Clinical Finding | Associated Substance |
---|---|
Jaundice of skin, mucosa, sclera | Alcohol |
Chronic rhinitis | Powder cocaine |
Nasal septal defects | Powder cocaine |
Facial/lip burns | Crack cocaine/methamphetamine |
Dilated pupils | Stimulants/hallucinogens/inhalants |
Constricted pupils | Narcotics/opiates |
Venipuncture sites/needle tracks | Heroin |
Stained fingers | Marijuana/tobacco |
Excessive thirst | Methamphetamine |
Unusual dental decay patterns | Methamphetamine |
During the extraoral examination, the dentist should look for dermatologic conditions, palmar or facial erythema, spider angiomas, or peripheral edema. Is the patient’s skin, mucosa, or the sclera of the eyes jaundiced? Are there any inflammatory nasal mucosal changes, such as chronic rhinitis, nasal septal defects (powder cocaine), facial or lip burns (crack cocaine), dilated or constricted pupils, red eyes, venipuncture sites (needle tracks), stained fingers (marijuana and tobacco users), excessive thirst, or unusual decay patterns? Other important findings include hypertension, tachycardia, or other cardiovascular disorders. Relevant extraoral findings may include hand tremor, bloated appearance, baggy eyes or puffy facial features, excessive perspiration, bilateral swelling of parotid glands ( Figure 13-1 ), red or ruddy complexion, and telangiectasias.
Common intraoral findings include dry lips, angular cheilitis, persistent oral ulceration or infection, enlarged salivary glands (sialadenosis), dry mouth, or candidiasis. The mucosa may exhibit an anemic pallor. Intraoral signs of an associated coagulopathy often include petechiae, purpura, and ecchymosis. Mucosal bruising, erosion, and ulceration are not uncommon. The patient may exhibit glossitis, or gingival bleeding. Many substance-abusing patients exhibit signs of poor oral hygiene with accompanying gingivitis, periodontitis, and root caries. The teeth may show evidence of erosion, bruxism, cervical notching, and/or attrition.

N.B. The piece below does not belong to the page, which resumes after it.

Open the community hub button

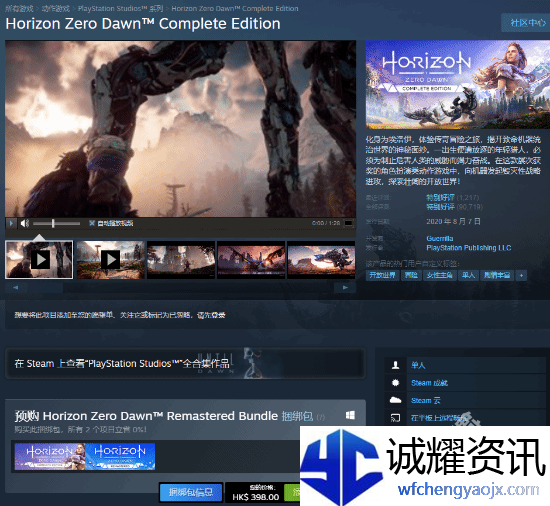click(x=527, y=23)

Substance users often also use tobacco. With tobacco use, there may be nicotine patches, smoker’s keratosis, snuff pouch, or nicotine stomatitis. Alcohol and tobacco are major contributing factors in the pathogenesis of oral cancer. Consequently, it is imperative that thorough intraoral examinations are conducted in these patients for the detection of premalignant or malignant lesions. While carrying out the examination, the dentist has an opportunity to inform the patient about the effects of alcohol, tobacco, and other substances on the oral cavity, and do some further investigative work in oral cancer prevention. If the patient exhibits signs of tobacco use, it is incumbent on the dentist to educate the individual about the health risks of tobacco, including its harmful effects on the oral structures and its relationship to heart disease, hypertension, and lung cancer. ,
Effects of inappropriate drug use and their implications
Unpredictable drug metabolism
Patients may have unpredictable drug metabolism, so an understanding of all medications and their interactions is imperative. In mild to moderate alcoholic liver disease, significant enzyme action results in increased tolerance of local anesthetics, sedative and hypnotic drugs, and general anesthesia. Larger than normal doses of medications may be required to achieve the desired results. In individuals with significant liver damage, drug metabolism will be markedly diminished. For those patients who are more likely to take larger doses of medication to achieve the desired effect, this can result in the ingestion of a potentially lethal dose of the drug.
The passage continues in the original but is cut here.